Unplugged Lesson Plan
Materials
Accessibility Worksheet
Accessible Technology for Persons with Disabilities Kahoot game (https://play.kahoot.it/#/?quizId=2db00341-b517-48c7-a0b9-8d862ffdbad1)
Two Web sites will be the resources for this exercise, as they offer practical information on the many assistive devices that help those with disabilities use telecommunications technology.
- The first resource, at http://developer.gnome.org/projeccts/gap/AT/at-types.html, is only three pages, which either the teacher or students can print.
- The second, at http://utoronto.ca/atrc/reference/tech/techgloss.html, has pictures of many devices. Each picture, when clicked, goes to a page with information about each device. The answers for this exercise are provided for teachers.
Procedure
Break the class into small groups.
Ask the groups to use the Tech Lab Accessibility Unit and the two Web sites listed above (and provided on the worksheet) to research and report on the concepts below.
Give the groups at least 24 hours to find the answers and complete the worksheet.
- People with certain disabilities may benefit greatly from use of voice recognition software. List three disabilities where this is the case. Answer: A person who cannot use a keyboard. Such persons could include those with multiple sclerosis, other mobility impairments, carpal tunnel syndrome, and impaired use of hands. http://www.utoronto.ca/atrc/education/workshops/ws_VoiceRec.html
- Suzie’s mother is deaf, but she communicates with her family by phone. How does she make a phone call to a hearing person using the Telecommunications Relay Service? Explain how the TRS operator makes the connection. Answer: Suzie’s mother uses her TTY to dial 711. The operator relays the message to a hearing person who is using a PSTS telephone while the deaf person is using a TTY. The operator relays the messages using both voice to the hearing and a keyboard to “relay” the voice message to the deaf person using the TTY.

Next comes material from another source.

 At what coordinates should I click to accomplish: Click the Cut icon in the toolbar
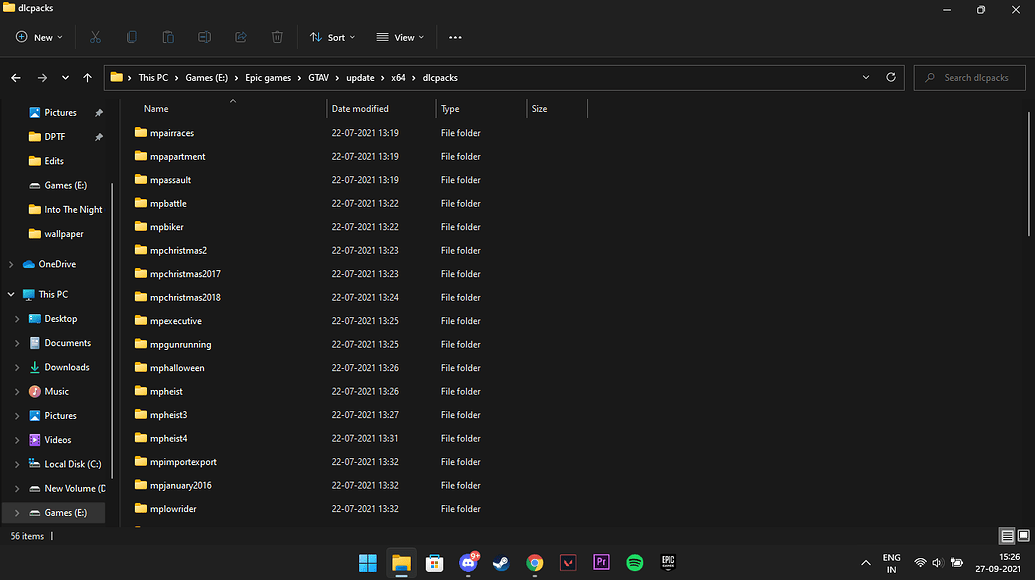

- Is the VOIP version of the Telecommunications Relay Service as reliable as the PSTS version? Answer: No, because the VOIP sometimes garbles messages.

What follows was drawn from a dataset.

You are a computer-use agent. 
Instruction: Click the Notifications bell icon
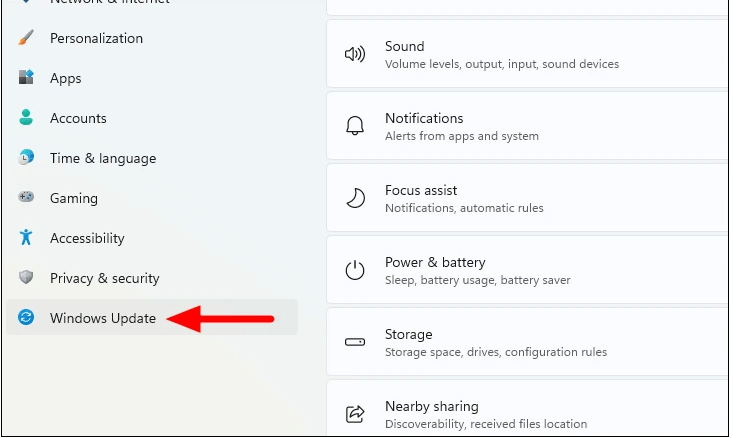(355, 126)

- Name three assistive technologies that can help a blind or vision-impaired person use the Internet. Answer: They are a screen magnifier, a screen reader and a talking browser. Explain how they work. A refreshable Braille display is also a correct answer. http://www.utoronto.ca/atrc/reference/tech/scread.html#browsers
- Identify the way that two deaf people can communicate by phone. Answer: Both deaf persons communicate with a TTY.
- Identify the technology assistance that can help a student with dyslexia. Answer: Text to speech software, websites with many graphics, ability to freeze the animated graphics. www.w3.org/WAI/EO/Drafts/PWD-Use-Web/
- Identify three telephone designs that use universal design and are useful to everyone but also assist people with disabilities. (Students must figure this out for themselves.) Answer: Phones with large touch tone keys; telephones with speaker buttons; large screens for Caller ID; cell phones with larger keyboards; and cell phones that are well-lit at night.

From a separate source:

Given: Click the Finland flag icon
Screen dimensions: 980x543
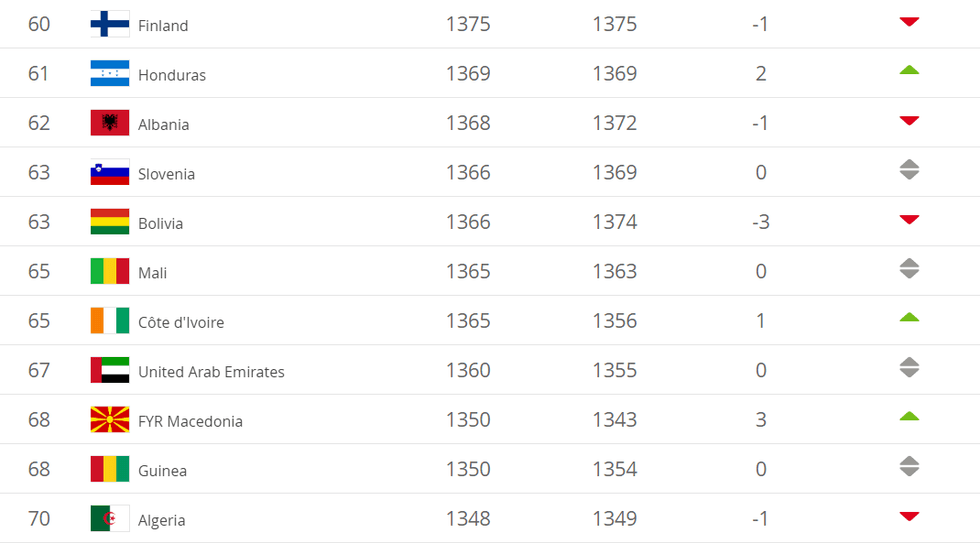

- Why is this statement correct? “The closer companies and other organizations design their sites to HTML standards, the more accessible they are to people with disabilities and everyone else.” Answer: HTML standards require a text that is the easiest for many to read and understand. www.icdri.org/CynthiaW/is_%20yoursite_ada_compliant.htm
- Identify “an open standard” method of checking the accessibility of Web sites. Answer: DAISY
- Identify three low-cost accommodations for people with disabilities who want to use the Web and email. Answer: Larger font size for those who are vision-impaired, Web sites that provide captions for those who cannot hear, use of HTML standard.
Open-Ended Discussion Questions
- Why is it so important for people who have disabilities to have access to telecommunications technologies?
- What other universal design features can you think of that would make cell phones more accessible to those with disabilities and everyone else? What about computers? Web sites?